I used to let Leela check thousands of nodes for each move. At least 30k.
Maybe Leela Zero works differently.

Playouts and simulations are synonyms as I understand it. Nodes might mean “nodes in the MCTS tree” in which case that would also be a synonym in this context.

Leela and Leela Zero do work differently - Leela Zero is the one that is like AlphaZero.

Leela was built before AlphaGo came out, though as I understand it does include deep learning now. I’m hazy on that :slight_smile:

I know that LZ has no training based on human games.

My question was about the number of playouts. I’ve seen Mark suggesting something like 800 or 1000 playouts on LZ, while with Leela 11 I used to let it do many more: sometimes the best move is still changing after tens of thousands simulations.

That is one of the hard part of programs is when to rely on a search of a position, as relying too much what a program says can hurt your learning, and chess programs are the same way as some moves are realistic for a human to play but second best rather than maybe a move that may not make sense to you and then it decides to tenuki the next 5 moves but it has a better score. Usually when I use a program it is about the future it projects and the comfort of the position rather than a line down the road relying on a ko to survive as could be a blindspot to the program in the life and death.

I’m not a AI expert, so this is how I understand it.

Simulations in leela and playouts in LZ are approximately the same. (A playout is a unique game state)

The reason why LZ only needs some thousands of playouts (1600 for selfplay training) and leela needs playouts in the tens of thousands is they work quiet differently.

leela relays heavily on MCTS (Monte Carlo Tree Search). Its positional judgement is rather bad so it has to simulate (read) the probable variations to the end of the game (or at least very deep) to get a good estimation. Therefor leela needs quiet many playouts to get good estimations. Luckily playouts in leela are quiet fast, so you get many of them in a reasonable time.

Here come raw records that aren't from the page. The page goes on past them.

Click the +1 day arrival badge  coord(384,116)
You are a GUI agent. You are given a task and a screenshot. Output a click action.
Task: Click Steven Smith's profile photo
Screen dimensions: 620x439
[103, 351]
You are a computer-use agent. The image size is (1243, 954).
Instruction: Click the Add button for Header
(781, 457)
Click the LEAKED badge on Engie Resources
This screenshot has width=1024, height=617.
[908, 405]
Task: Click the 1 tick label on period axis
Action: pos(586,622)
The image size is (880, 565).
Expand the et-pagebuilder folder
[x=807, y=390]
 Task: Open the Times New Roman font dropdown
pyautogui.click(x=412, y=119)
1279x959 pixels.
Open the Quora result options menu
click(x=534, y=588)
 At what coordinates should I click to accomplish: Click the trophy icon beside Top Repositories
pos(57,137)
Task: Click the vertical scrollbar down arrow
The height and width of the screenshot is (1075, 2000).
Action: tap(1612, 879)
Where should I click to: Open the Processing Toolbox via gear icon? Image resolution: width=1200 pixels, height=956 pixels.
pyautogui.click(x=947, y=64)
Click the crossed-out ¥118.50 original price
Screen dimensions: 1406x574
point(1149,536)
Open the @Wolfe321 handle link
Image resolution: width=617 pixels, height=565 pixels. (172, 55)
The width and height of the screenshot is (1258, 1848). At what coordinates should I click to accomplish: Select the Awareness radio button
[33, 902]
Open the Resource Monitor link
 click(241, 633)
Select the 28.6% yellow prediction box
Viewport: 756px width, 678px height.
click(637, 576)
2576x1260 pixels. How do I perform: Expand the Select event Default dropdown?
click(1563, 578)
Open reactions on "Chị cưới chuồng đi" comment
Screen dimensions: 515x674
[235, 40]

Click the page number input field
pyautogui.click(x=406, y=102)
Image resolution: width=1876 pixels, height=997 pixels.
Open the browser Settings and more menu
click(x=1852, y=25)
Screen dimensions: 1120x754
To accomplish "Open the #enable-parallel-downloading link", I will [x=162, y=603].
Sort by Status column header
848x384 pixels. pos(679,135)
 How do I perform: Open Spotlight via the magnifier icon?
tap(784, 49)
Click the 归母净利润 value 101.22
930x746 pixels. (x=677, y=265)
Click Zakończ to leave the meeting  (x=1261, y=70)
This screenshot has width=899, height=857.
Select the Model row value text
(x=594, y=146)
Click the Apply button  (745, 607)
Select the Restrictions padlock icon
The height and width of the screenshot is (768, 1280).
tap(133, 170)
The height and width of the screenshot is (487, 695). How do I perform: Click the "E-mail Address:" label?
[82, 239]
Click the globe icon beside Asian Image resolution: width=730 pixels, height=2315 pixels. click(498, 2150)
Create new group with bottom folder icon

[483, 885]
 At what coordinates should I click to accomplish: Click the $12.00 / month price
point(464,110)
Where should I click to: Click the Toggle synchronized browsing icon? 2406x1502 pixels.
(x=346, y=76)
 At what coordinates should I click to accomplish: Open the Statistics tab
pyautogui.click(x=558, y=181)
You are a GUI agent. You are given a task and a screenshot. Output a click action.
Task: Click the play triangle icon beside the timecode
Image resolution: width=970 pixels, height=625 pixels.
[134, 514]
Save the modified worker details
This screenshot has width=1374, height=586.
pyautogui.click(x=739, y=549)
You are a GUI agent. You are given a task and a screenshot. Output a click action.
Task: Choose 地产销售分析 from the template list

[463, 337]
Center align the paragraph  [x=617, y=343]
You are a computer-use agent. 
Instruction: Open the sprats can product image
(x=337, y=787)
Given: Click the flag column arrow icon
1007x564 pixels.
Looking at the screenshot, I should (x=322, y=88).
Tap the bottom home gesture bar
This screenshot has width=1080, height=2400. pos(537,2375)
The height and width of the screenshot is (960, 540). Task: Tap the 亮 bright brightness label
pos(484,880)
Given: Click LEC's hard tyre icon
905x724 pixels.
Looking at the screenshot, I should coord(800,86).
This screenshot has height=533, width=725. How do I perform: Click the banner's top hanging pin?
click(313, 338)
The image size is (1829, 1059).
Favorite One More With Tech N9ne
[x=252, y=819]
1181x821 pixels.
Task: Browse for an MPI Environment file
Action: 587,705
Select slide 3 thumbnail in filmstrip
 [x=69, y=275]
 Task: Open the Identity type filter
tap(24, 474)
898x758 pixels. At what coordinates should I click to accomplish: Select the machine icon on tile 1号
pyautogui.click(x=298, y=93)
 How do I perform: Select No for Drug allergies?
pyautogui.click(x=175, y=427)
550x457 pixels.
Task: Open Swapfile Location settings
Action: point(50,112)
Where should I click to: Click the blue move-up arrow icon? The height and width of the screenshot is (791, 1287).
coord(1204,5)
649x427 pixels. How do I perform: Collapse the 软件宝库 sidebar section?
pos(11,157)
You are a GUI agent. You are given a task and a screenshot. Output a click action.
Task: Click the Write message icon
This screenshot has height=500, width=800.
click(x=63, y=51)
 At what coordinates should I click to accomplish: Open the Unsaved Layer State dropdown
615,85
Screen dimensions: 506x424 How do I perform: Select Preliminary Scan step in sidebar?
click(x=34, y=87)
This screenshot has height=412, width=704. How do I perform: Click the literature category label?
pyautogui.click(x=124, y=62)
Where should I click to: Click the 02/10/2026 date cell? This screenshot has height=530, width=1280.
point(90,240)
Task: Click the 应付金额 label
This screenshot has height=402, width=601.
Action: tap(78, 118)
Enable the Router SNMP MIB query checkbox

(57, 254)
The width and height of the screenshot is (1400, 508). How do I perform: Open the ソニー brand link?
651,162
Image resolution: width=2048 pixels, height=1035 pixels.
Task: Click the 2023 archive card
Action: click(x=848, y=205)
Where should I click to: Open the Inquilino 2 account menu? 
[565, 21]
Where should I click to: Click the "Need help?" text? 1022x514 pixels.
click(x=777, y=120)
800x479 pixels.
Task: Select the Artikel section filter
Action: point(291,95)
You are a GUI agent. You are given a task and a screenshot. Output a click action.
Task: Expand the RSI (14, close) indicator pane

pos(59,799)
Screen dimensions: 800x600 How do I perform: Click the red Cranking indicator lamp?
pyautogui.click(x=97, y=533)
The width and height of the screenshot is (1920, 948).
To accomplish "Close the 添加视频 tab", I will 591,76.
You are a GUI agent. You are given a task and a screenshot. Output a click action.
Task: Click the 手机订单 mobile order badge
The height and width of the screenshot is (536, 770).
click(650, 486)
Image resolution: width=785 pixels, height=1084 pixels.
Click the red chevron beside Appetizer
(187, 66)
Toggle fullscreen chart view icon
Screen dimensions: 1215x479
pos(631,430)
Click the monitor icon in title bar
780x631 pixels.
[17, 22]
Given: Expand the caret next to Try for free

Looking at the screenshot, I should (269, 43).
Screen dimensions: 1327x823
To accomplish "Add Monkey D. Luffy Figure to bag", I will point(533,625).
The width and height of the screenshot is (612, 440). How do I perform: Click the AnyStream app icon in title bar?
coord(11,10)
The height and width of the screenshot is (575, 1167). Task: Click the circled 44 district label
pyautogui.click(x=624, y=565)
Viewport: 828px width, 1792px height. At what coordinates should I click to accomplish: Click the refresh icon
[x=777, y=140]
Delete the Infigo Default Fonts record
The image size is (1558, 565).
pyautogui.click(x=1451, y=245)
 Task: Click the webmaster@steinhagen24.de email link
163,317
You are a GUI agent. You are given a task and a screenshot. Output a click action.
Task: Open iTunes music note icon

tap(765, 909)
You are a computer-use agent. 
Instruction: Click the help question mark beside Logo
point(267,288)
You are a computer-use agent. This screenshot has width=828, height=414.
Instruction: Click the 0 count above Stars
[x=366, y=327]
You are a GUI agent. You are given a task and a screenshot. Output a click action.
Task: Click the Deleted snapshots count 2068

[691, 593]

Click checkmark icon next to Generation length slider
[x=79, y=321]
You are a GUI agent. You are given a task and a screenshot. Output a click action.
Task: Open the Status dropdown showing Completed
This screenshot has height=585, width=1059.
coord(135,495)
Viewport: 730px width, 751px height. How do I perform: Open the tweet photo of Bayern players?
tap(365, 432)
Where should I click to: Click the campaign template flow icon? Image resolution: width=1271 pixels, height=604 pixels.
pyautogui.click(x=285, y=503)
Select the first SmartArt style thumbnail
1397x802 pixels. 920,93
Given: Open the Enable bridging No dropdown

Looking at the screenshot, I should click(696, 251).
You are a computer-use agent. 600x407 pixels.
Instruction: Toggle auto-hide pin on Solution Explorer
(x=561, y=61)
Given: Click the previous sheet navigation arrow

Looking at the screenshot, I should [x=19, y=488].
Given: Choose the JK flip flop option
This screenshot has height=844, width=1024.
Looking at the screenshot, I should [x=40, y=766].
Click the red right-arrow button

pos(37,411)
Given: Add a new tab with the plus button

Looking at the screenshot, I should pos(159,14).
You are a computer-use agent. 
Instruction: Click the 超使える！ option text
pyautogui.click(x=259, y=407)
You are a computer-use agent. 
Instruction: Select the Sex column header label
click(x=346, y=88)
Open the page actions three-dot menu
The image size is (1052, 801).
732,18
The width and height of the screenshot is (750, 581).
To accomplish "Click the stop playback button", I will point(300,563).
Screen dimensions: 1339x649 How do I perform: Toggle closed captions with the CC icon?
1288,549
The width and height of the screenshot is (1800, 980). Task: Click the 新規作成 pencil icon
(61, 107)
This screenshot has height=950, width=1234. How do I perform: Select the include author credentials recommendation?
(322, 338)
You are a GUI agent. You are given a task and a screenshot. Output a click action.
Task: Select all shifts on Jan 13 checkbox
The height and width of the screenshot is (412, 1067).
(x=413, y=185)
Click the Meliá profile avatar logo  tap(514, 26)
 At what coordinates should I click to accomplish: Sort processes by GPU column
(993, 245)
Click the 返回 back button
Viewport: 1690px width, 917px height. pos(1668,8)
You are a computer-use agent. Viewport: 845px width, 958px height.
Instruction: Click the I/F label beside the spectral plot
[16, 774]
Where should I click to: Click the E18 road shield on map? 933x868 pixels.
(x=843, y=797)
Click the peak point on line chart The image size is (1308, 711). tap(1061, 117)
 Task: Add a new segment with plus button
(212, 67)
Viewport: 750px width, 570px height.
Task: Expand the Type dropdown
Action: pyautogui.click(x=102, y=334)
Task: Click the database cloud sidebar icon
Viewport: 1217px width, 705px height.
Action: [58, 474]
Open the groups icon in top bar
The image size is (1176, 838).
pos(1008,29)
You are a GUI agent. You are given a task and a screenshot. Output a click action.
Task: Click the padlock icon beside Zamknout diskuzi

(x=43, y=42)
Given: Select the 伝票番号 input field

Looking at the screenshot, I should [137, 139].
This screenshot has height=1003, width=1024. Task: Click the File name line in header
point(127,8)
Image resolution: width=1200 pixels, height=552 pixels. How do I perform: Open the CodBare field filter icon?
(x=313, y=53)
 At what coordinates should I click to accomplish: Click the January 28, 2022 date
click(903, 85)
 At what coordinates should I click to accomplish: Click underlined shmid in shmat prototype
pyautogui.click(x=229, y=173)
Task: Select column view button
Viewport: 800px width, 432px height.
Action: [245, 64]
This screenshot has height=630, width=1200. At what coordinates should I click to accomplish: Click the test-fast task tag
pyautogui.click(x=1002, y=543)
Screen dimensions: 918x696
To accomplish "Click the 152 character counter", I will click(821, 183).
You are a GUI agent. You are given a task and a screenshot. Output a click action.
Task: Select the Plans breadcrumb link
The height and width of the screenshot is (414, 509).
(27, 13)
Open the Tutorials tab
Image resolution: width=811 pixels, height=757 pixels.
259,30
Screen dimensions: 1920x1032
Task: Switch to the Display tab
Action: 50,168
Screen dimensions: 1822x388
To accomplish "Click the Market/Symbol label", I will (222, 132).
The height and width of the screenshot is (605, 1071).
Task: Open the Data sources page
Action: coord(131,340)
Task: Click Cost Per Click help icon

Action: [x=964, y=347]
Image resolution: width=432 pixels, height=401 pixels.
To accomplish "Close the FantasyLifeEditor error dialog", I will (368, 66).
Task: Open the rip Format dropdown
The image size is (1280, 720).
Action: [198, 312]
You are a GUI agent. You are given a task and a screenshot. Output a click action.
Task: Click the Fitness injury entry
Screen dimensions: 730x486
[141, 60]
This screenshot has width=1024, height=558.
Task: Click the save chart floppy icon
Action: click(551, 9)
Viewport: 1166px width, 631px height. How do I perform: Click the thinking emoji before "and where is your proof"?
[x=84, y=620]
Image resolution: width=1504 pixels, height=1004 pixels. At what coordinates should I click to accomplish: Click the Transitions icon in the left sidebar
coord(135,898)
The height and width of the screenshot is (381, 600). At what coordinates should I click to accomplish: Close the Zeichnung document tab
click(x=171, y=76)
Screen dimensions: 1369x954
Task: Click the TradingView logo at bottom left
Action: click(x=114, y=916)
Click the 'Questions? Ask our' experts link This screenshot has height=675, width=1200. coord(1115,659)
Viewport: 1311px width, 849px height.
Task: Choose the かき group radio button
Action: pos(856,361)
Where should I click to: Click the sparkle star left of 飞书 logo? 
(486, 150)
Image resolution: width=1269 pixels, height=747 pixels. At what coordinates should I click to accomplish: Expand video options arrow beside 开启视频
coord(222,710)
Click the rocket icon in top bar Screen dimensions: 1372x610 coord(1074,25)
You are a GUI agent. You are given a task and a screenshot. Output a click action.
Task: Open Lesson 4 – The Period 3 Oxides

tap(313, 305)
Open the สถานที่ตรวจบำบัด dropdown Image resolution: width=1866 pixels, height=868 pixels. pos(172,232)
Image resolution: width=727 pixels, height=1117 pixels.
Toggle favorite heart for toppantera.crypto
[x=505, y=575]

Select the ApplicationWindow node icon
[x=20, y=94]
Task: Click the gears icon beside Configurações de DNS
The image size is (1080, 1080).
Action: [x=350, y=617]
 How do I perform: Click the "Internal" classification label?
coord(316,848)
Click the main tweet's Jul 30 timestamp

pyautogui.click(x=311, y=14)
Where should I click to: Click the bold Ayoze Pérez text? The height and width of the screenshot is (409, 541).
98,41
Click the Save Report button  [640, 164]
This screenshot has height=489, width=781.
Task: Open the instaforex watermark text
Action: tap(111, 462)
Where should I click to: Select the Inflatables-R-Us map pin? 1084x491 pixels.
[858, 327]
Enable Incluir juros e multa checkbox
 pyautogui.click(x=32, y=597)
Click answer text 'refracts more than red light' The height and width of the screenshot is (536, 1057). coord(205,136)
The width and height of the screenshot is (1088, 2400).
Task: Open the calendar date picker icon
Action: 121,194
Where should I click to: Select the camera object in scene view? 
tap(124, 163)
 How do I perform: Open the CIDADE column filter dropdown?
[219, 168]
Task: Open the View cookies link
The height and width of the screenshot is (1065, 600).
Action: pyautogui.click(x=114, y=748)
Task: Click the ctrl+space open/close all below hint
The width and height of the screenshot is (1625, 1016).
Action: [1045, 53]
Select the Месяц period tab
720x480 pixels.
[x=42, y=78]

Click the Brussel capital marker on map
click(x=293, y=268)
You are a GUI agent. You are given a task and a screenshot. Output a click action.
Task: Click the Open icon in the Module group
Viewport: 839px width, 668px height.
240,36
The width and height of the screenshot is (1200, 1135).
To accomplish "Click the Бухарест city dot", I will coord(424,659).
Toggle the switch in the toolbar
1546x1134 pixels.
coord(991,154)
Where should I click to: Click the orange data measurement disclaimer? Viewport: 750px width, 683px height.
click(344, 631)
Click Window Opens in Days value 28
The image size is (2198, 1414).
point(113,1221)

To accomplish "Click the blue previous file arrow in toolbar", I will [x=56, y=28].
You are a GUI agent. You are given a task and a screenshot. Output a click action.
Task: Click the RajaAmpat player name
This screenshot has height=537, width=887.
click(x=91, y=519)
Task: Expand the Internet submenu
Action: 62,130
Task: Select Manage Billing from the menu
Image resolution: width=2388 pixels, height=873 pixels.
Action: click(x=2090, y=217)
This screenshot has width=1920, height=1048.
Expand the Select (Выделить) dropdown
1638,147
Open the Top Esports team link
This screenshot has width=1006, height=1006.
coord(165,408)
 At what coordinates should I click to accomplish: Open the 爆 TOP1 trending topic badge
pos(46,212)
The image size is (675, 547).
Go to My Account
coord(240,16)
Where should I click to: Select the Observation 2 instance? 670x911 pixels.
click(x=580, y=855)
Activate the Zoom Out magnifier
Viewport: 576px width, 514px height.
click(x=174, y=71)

LZs positional judgement is much better. It uses a NN (neuronal network) which can reliable evaluate where to play and who is ahead. For a given board position (actially the last 8 or so positions because ko) the NN gives you 362 (19x19 + pass) move probabilities and a win probability. For a human we would call this probably positional judgement.
LZ now does something similar to MCTS by playing out the most probable variations, evaluating the NN for every board position on the way. Let’s call this reading.
Since LZ has a good estimation of who is ahead along the way, it hasn’t to read as deep as leela to get an estimation of the variation is good.

Since the evaluation of a board position by the NN take much computation power, LZ has to spend much more time on one playout then leela, the total number of playouts is much lower.

In the end it’s about quality and quantity. And it’s seems that quality is the way to go right now.

2 Likes

I get the sense, but I think that also Leela uses NN.
The difference between Leela and LZ is the training of the NN: human games for Leela, self games for LZ.

This is quite satisfying for me:

Since LZ has a good estimation of who is ahead along the way, it hasn’t to read as deep as leela to get an estimation of the variation is good.

except for the fact that it seems to say: humans made a big mess! To be strong at evaluating board positions is better not to follow human advice! :smiley:

leela is using a mixture of NN and MCTS. Judging from the speed the NNs have to be small (fast but not that good). It’s not just human knowledge vs machine self learning.